I finally quit at 40 using the total immersion or overdoing it method. A lot of the years I smoked it was cheap, harsh roll-your-owns and I had reached a point where I was coughing nearly all the time. I sounded so bad my friends were afraid for me. I had quit several times early on but always gone back, but in the last half of my time smoking the only occasions when I didn’t smoke was when I was so sick I couldn’t possibly take another drag. As a result of that understanding I purposely made myself sick by immersing myself in it. I starting smoking one after another of cheap roll-your-own tobacco. When I ran out of fresh tobacco, I started rolling up buts, all the while coughing my brains out. I even got to the point of rolling up buts of buts before I was so ill the thought of taking another puff became inconceivable. It took several days to recover. I haven’t taken a single hit since then except when I’ve been tricked into it by dragging on a European style joint. Every time I do, at least partly because I take it in deeply not realizing it has tobacco in it, I’m full on into a coughing fit.

I tolerate tobacco smoke in bars and restaurants, though I despise it like most ex-smokers, because this is Cambodia where we don’t make a fuss about those things. For sure there’s no smoking here in buses and schools, etc., but otherwise it’s your life and everybody’s entitled to their own poison. I did it to lots of others over the years, so I can hardly complain. Anyway a little second-hand tobacco smoke here and there isn’t going to kill me.

I know people who don’t smoke when they are back in the West because it costs so much, but get right into when they come here, so high taxes do have a point. But if a person can take it or leave it based on cost then they probably aren’t the type to be uncontrollably addicted and they probably won’t smoke long enough or consistently enough to develop a disease.

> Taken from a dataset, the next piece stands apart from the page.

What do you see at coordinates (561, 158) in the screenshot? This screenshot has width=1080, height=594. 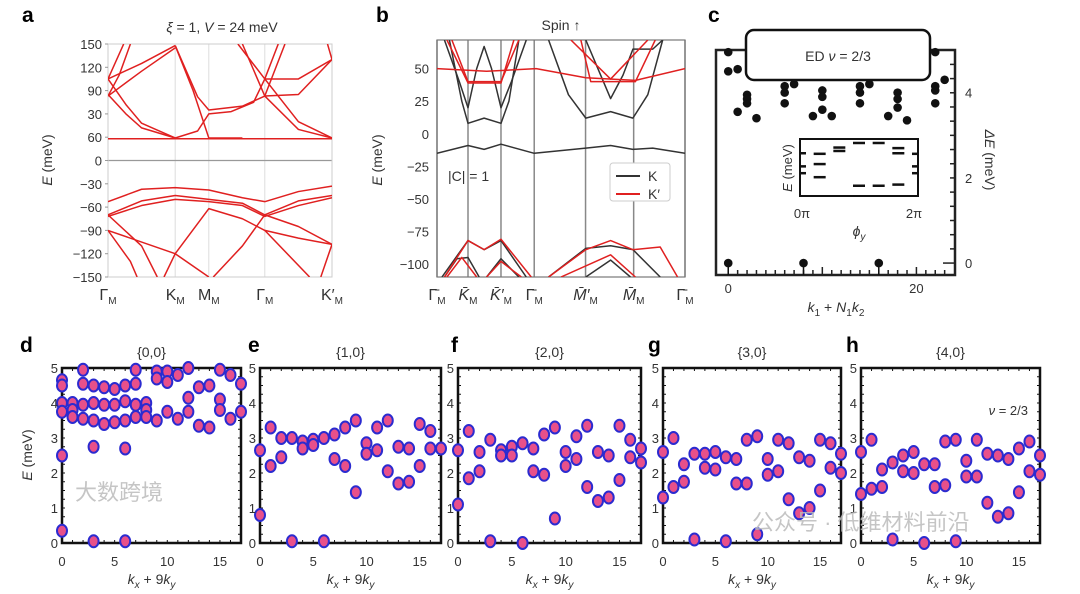 I see `band-line-K-group` at bounding box center [561, 158].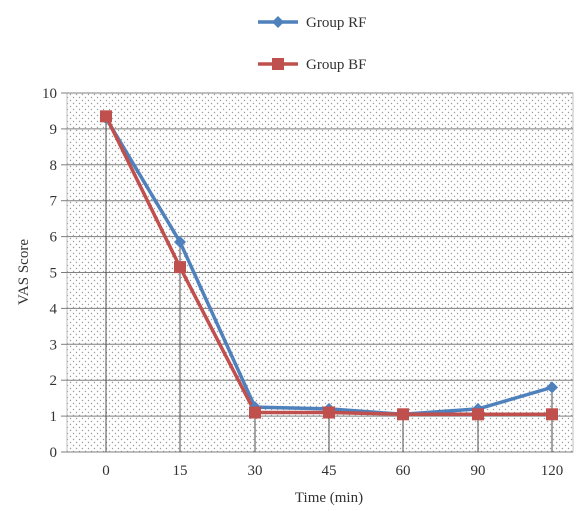 This screenshot has height=511, width=579. Describe the element at coordinates (478, 471) in the screenshot. I see `x-tick-label-90: 90` at that location.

To me one of the worst aspects of smoking is the slavenly hold the evil tobacco companies have over you. They’ve got you by the short hairs and you can’t do a damn thing about it. You keep feeding their overflowing coffers though you hate yourself for doing it.

In my opinion if you really want to smoke you should smoke clean unadulterated tobacco and roll you own. You may feel kindly towards nicotine, but you sure don’t need to inhale all the other toxic chemicals that commercial tobacco is laced with. If you are rolling your own, you can’t smoke as many or as often, because you have to sit down for a minute or two to roll one up. Commercial cigarettes, with the ease of popping one in your mouth and the extra nicotine they are fortified with will also cause you to smoke a lot more than you would with clean roll-your-own tobacco. The tobacco that you can buy in bulk at local markets here was probably grown with agricultural chemicals but I doubt extremely much if any other chemicals were added to it. If you smoke a small or moderate amount of clean tobacco, you probably won’t get cancer, at least your chances are far diminished.

Meanwhile it’s a pleasure to be in a place where you can make your own choices and aren’t discriminated against because you don’t have a lot of money. They’ll probably get around to sin taxes eventually, but for now you’re home free here to indulge to your heart’s content.